◆ **Pasaje proporcionado**
================================
Leticia El Halli Obeid, febrero 2008

lunes, 4 de febrero de 2008

o la traición - texto Patricio Larrambebere

“Las pinturas, si tienen que tener un efecto,debe ser el de la tremenda intensidad del silencio [...]esa intensidad del silencio previo a la tormenta”.
Luc Tuymans, 1998

Conocí la pintura de Leila Tschopp hace unos tres años. En ese momento, estaba ocupada con una serie de retratos de niñas balthusianas en unos paisajes o ambientes. Me sorprendió lo diminuto y tremendamente intenso de esos pequeños cuadros. Luego, pude apreciar también un cambio dramático de muchas de las variables que, como pintora, ponía en juego: la escala, la desaparición de la figura humana, la planimetría que se iba imponiendo paulatinamente y la línea como un ínfimo dato de referencia espacial. Como espectador, esas obras me proponían un estado de preguntas más que de respuestas.
La pintura tiene ese tiempo que ninguna de las artes visuales posee. Una imagen fija que registra o presenta, representa o anima pero que finalmente dialoga. El diálogo reticente que entabla Leila con su pintura me recuerda a Gabriel Orozco cuando “da vuelta como a una media” a los objetos. Nos enfrenta a lo esencial de la materia evitando ilusionismos o anécdotas pintorescas para sumergirnos en una experiencia sensorial donde la infinitud y la planimetría, las acciones y las reflexiones ligadas a la actividad artística se imbrican con la vida cotidiana. Transitar, sacar fotos, digitalizar, pensar, proyectar, decidir y recortar para dejarnos en esa plena orfandad que la pintura como soporte, medio y objeto nos otorga desde siempre. No es un dato menor que estas pinturas sean y no sean a la vez paisajes reconocibles por el espectador; parece natural para Leila incomodarnos, recortar e imponer un estado donde la materia y el espacio fluyen. Y es por eso que sus pinturas se me antojan como preguntas.
Si despojar a las imágenes de la anécdota de qué espacios públicos y de reunión puntuales fueron utilizados es necesario para crear esta escena inadecuada donde se produce la gran traición a los sentidos que es esencia de toda pintura, en el espacio específico del cuartito empapelado de enfrente ocurre fatalmente lo contrario. Esta intervención lumínica-proyección de video concebida junto a Viviana Blanco está plagada de conjeturas acerca de la historia de este lugar común que se torna inquietante, con la extrañeza propia de un relato metafísico que es más tono que descripción. Es, como aclara Viviana, “llevar la hora de la siesta hasta el borde de la noche”. Un acto poético sutil, silencioso y pequeño donde la luz se transforma en documento.
================================
◆ **Material extraído**

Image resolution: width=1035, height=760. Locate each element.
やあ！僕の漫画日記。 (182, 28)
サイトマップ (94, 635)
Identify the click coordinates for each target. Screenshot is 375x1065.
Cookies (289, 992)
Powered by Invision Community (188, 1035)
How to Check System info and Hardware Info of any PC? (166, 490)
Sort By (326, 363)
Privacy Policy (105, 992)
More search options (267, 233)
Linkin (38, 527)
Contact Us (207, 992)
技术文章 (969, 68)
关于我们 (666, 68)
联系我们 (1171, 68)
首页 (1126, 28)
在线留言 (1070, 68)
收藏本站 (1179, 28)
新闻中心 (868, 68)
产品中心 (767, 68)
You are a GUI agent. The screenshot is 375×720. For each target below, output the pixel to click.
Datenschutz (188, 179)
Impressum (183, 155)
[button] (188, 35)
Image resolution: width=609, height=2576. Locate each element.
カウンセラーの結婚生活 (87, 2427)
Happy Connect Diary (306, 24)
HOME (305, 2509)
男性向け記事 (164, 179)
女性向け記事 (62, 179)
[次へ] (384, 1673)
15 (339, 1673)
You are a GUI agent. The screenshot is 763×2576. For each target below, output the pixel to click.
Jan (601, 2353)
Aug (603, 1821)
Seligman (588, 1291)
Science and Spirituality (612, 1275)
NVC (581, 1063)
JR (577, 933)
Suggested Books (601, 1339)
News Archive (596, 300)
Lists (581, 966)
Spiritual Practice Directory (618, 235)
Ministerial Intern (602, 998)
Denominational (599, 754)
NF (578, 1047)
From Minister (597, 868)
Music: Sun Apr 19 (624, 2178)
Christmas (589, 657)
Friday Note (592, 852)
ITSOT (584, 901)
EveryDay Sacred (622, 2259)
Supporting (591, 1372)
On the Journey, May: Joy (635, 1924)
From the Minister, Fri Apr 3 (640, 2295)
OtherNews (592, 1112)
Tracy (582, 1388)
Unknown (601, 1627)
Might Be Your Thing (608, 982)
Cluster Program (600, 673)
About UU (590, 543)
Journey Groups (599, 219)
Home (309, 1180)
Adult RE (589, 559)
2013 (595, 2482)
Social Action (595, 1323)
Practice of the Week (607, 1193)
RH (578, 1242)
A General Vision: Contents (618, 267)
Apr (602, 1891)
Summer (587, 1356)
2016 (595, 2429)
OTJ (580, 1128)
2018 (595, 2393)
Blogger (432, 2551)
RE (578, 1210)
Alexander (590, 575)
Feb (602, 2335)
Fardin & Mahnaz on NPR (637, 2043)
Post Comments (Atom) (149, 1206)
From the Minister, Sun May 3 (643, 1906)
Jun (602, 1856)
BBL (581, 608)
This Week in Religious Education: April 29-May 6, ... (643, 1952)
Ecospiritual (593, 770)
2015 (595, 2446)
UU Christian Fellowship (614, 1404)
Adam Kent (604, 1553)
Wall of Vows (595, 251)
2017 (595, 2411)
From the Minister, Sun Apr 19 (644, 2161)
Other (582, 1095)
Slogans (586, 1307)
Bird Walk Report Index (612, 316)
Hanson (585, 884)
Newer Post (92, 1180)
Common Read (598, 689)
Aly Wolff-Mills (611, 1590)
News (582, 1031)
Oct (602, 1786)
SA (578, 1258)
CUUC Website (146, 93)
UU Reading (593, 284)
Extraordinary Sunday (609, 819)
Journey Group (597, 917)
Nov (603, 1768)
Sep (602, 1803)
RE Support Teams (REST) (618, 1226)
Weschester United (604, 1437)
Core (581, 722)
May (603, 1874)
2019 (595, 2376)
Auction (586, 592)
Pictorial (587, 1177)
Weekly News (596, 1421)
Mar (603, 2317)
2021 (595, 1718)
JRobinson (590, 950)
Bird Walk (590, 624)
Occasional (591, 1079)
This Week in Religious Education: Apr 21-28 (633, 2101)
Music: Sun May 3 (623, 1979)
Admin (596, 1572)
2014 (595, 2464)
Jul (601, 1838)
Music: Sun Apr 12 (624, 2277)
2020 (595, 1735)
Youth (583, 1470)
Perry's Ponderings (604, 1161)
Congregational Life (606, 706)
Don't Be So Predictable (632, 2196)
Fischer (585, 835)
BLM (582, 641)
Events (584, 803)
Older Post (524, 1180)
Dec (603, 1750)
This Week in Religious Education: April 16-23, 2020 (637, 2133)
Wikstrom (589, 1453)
================================
◆ **Tareas requeridas**
1. ¿Concuerdan con el texto sobre Leila Tschopp estas afirmaciones? Responde sí o no a cada una y cita textualmente las palabras del texto que lo deciden. (a) Quien escribe conoció la pintura de Leila Tschopp hace unos tres años. (b) La intervención del cuartito empapelado fue concebida junto a Gabriel Orozco. (c) Los primeros cuadros que vio quien escribe eran de gran formato.
2. Según el texto sobre Leila Tschopp, ¿en qué serie de retratos estaba ocupada la pintora cuando quien escribe conoció su obra?
3. Reescribe como lista el párrafo del texto sobre Leila Tschopp que empieza con «Conocí la pintura de Leila Tschopp», conservando sus datos principales.
Los registros son un material aparte, independiente del texto.

◆ **Lista de respuestas**
1.
(a) Sí: "Conocí la pintura de Leila Tschopp hace unos tres años."
(b) No: "concebida junto a Viviana Blanco"
(c) No: "Me sorprendió lo diminuto y tremendamente intenso de esos pequeños cuadros."

2. En una serie de retratos de niñas balthusianas en unos paisajes o ambientes.

3.
- Quien escribe conoció la pintura de Leila Tschopp hace unos tres años.
- En ese momento, ella pintaba una serie de retratos de niñas balthusianas en paisajes o ambientes.
- Lo diminuto y la intensidad de esos pequeños cuadros le sorprendieron.
- Luego cambiaron de forma dramática muchas de sus variables como pintora: la escala, la desaparición de la figura humana, la planimetría cada vez más presente y la línea como mínima referencia espacial.
- Como espectador, esas obras le planteaban más preguntas que respuestas.